Selected excerpt:
..............................

It pains me to see young people with so much ahead of them being trapped by OCD, trapped by their negative emotions, negative mindsets, trapped by their past. I suggest you take a break from all the ruminating and when you feel better, review all the great and insightful advice provided in this and earlier posts. Your current state of mind/thinking will lead to no answers.

At the same time and I would suggest you also pay a visit to the doctor. I am not a therapist but I have been and still am a caregiver to someone suffering from acute depression and the go-to man for emotional issues in my circle of friends, a few of whom are also suffering from depression. I just want you to have additional support should there be a need for it.

Everyone here wants you to get and feel better.

Take care, Paul.

I do feel trapped, but it's all my own making. I'm trying to stay  occupied, to not ruminate, but it just doesn't help me. I can't get any enjoyment out of anything. What's the point in studying? What's the point in listening to music? I just get thoughts like, you don't deserve an education and nobody would want you enjoy their music. I've always been Mr 110%, I put my heart and soul into everything I do. It feels terrible to just not have anything to live for. 

I can't go to my GP again. I went once before and disclosed some things that nearly got me into some serious bother. I'm not taking that risk again. The thing is, I often think I would feel better if I had been caught and convicted and everyone knew. But I have to consider my parents. I have let them down already and I couldn't bare to bring the shame to them. They don't deserve it. 

20 hours ago, Wonderer said:

I'm sorry I actually re read my post and think I was giving too much reassurance. Paul, don't be so hard on yourself, go and seek professional help, a therapist will give u some good perspective and hopefully u can put this behind u and move on. We've all done things we aren't proud of, it's all part of life, growing and learning! Everyone deserves a happy life, regret, guilt and shame are useless emotions! 

I didn't see your original post, but thank you for your reply. It's very kind of you to take time out of your day to write. The thing is, what I did is truly shameful. As I have said, the majority of people would never forgive it, and more of the same people would rather I was hung. To be honest, those who daily do the things that I did, they disgust me just as much as anyone else. But how can I say that? I am one of them. Or was for a short while. 

It all happened last year, on perhaps 10-20 occasions over a few months. Then I realised what I was doing, but by then it's too late. I'm so sorry for what I've done. I don't understand how I managed to live the first half of this year relatively care free... the article I read the other day highlighted just how serious what I did really is.

..............................

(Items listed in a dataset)

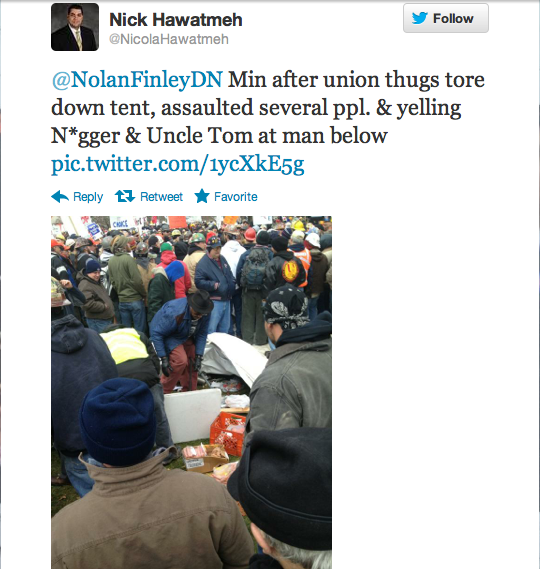The height and width of the screenshot is (569, 540).
Task: Click the white foam cooler in the photo
Action: (x=193, y=414)
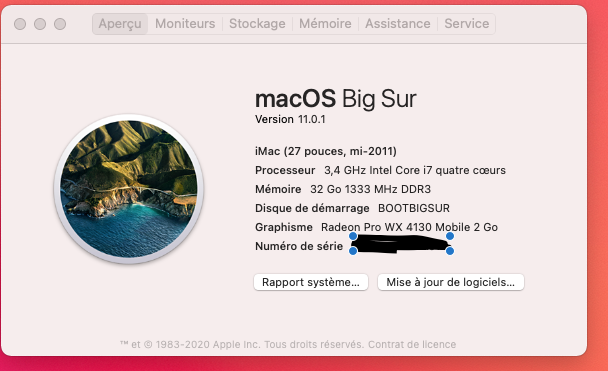Select the Assistance tab

tap(397, 24)
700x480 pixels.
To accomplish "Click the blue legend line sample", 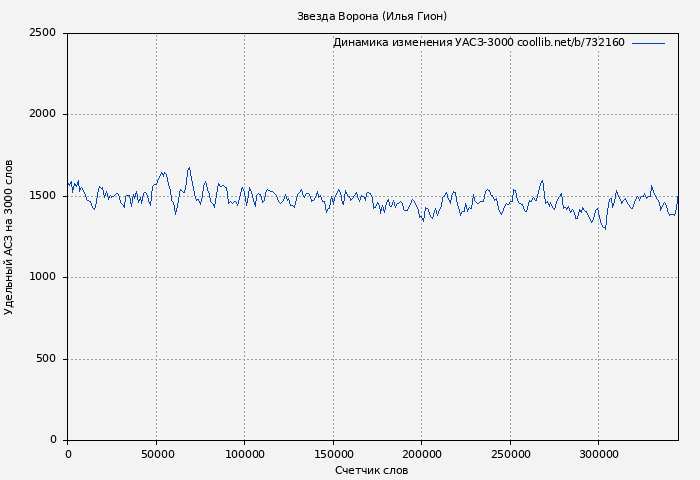I will [x=648, y=43].
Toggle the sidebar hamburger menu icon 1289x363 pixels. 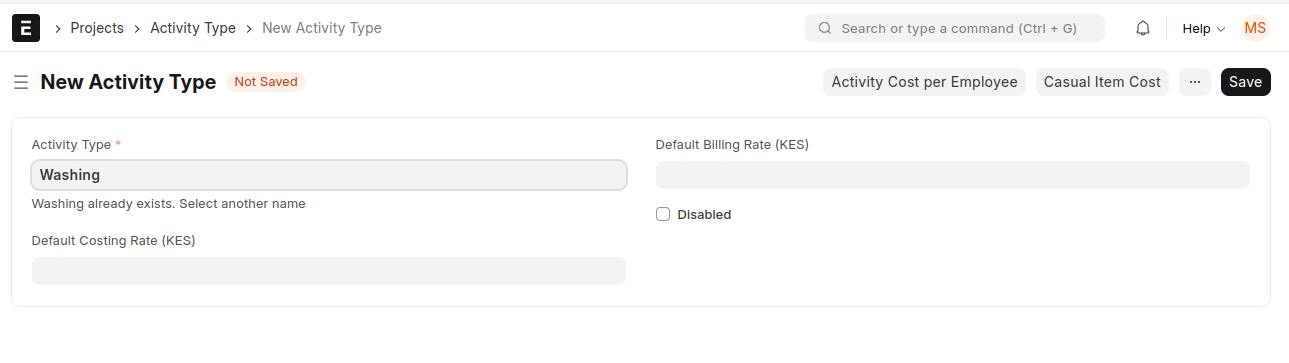tap(20, 82)
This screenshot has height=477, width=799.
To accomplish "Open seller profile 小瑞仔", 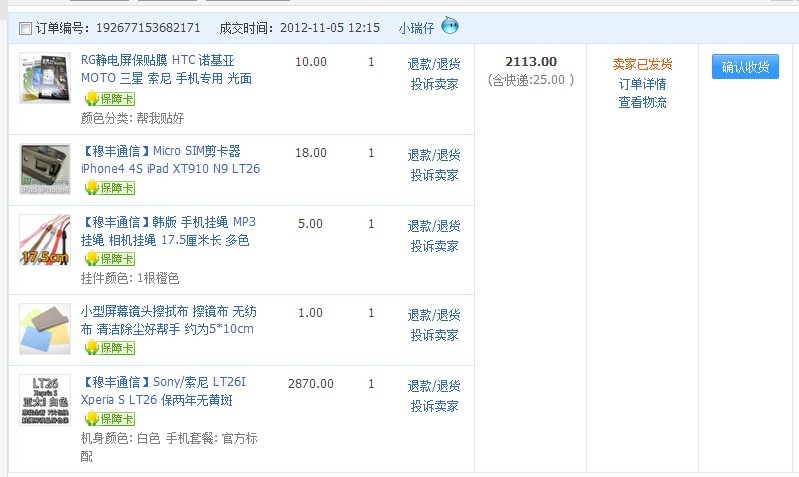I will (416, 28).
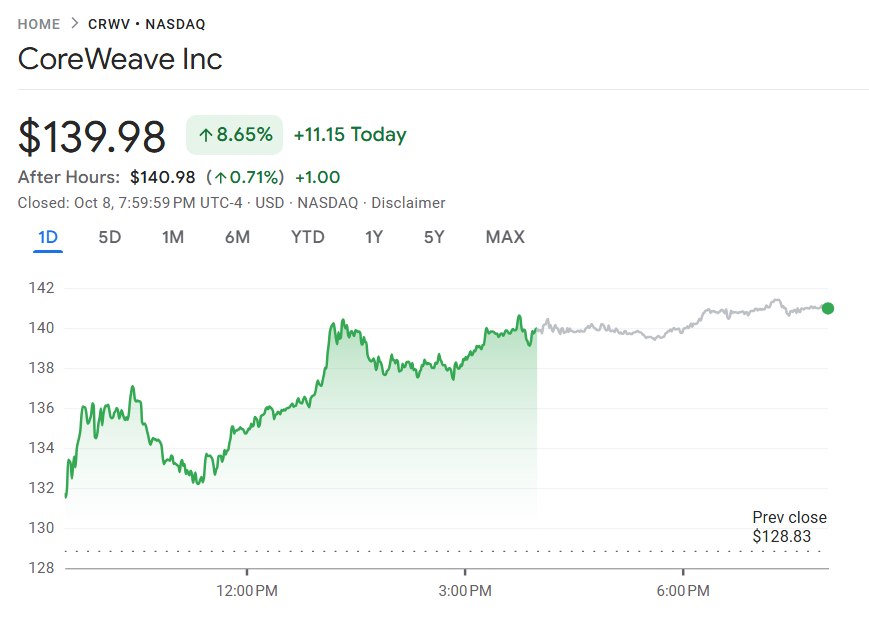Select the YTD range tab

click(x=307, y=237)
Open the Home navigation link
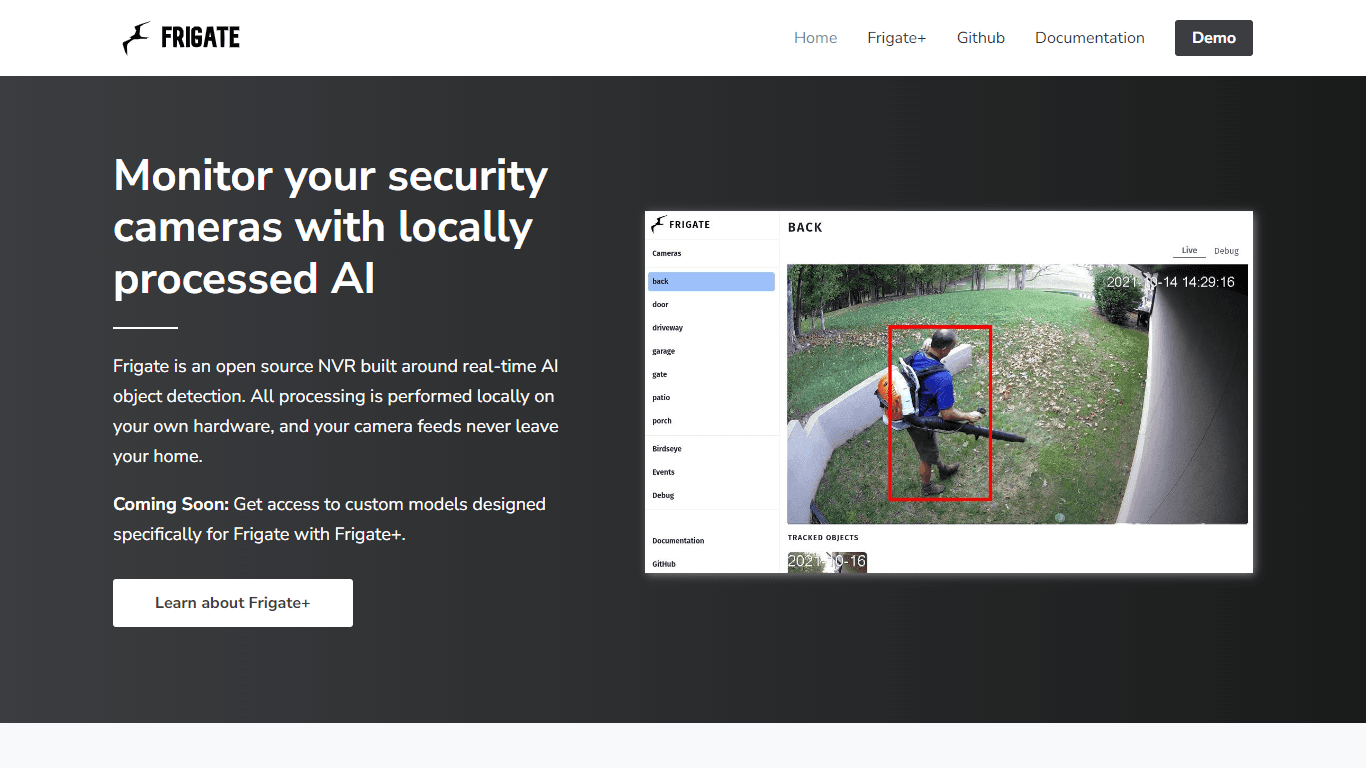This screenshot has width=1366, height=768. (x=815, y=38)
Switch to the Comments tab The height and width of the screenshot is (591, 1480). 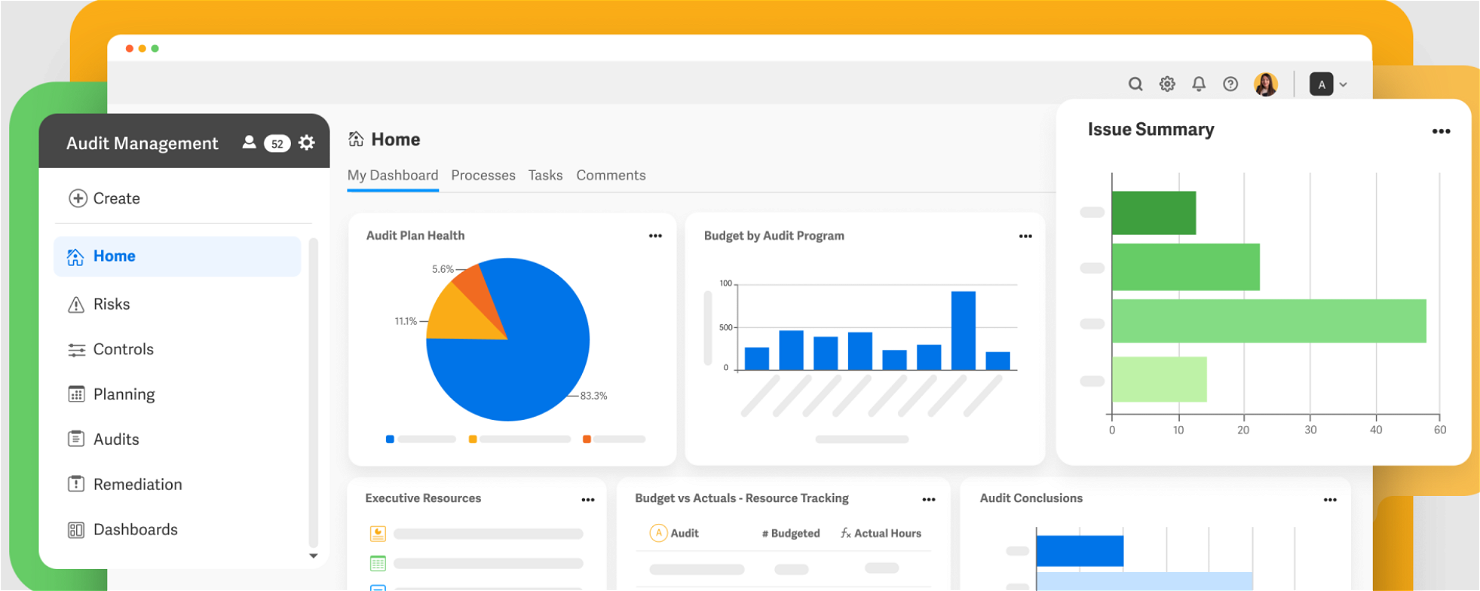[x=610, y=175]
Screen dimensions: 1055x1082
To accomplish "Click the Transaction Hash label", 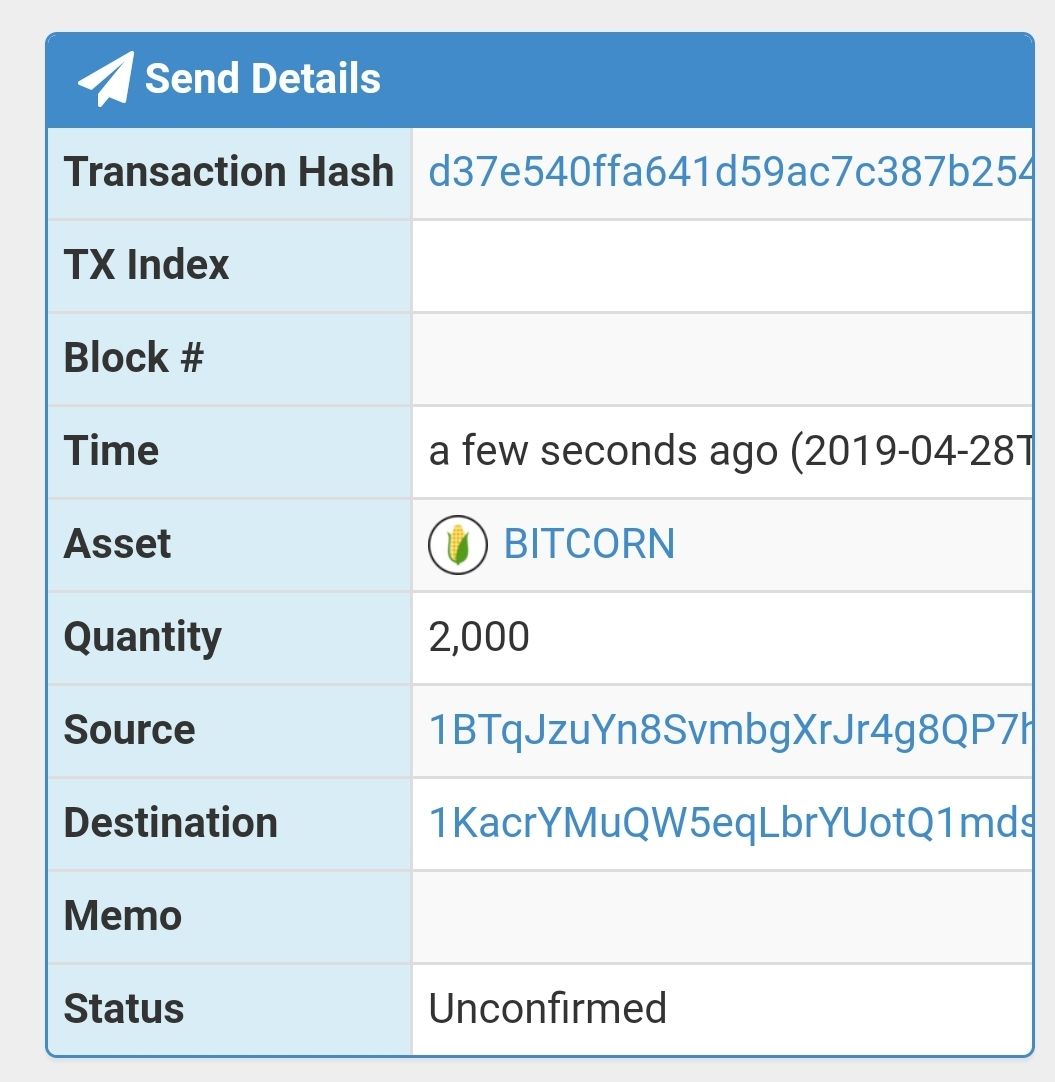I will (x=229, y=171).
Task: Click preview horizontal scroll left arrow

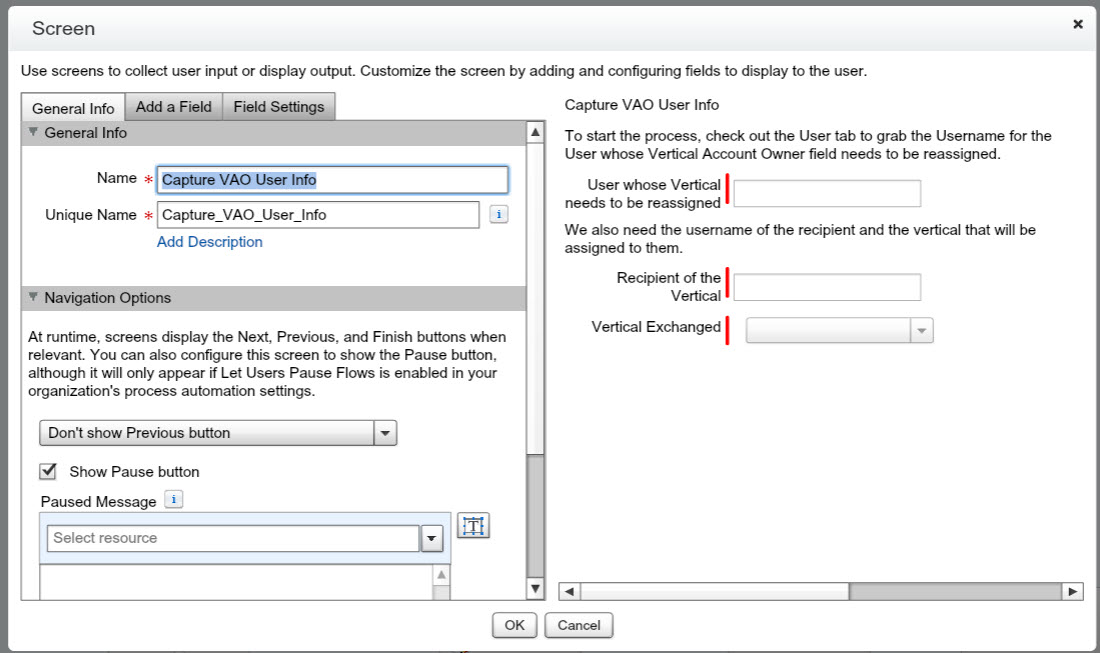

..............................

Exercise A:
Answer these about the forum thread:
(i) What does the writer of the first post say they have been and still are to someone with acute depression?
(ii) On how many occasions, and over what span of time, does the writer say it all happened last year?
(iii) Which emotions does Wonderer call useless?
Exercise B:
Extract from the forum thread everything from "It pains me" down to "Take care, Paul.".
The records have no role here.

Exercise answer A:
(i) A caregiver
(ii) On perhaps 10-20 occasions over a few months
(iii) Regret, guilt and shame

Exercise answer B:
It pains me to see young people with so much ahead of them being trapped by OCD, trapped by their negative emotions, negative mindsets, trapped by their past. I suggest you take a break from all the ruminating and when you feel better, review all the great and insightful advice provided in this and earlier posts. Your current state of mind/thinking will lead to no answers.

At the same time and I would suggest you also pay a visit to the doctor. I am not a therapist but I have been and still am a caregiver to someone suffering from acute depression and the go-to man for emotional issues in my circle of friends, a few of whom are also suffering from depression. I just want you to have additional support should there be a need for it.

Everyone here wants you to get and feel better.

Take care, Paul.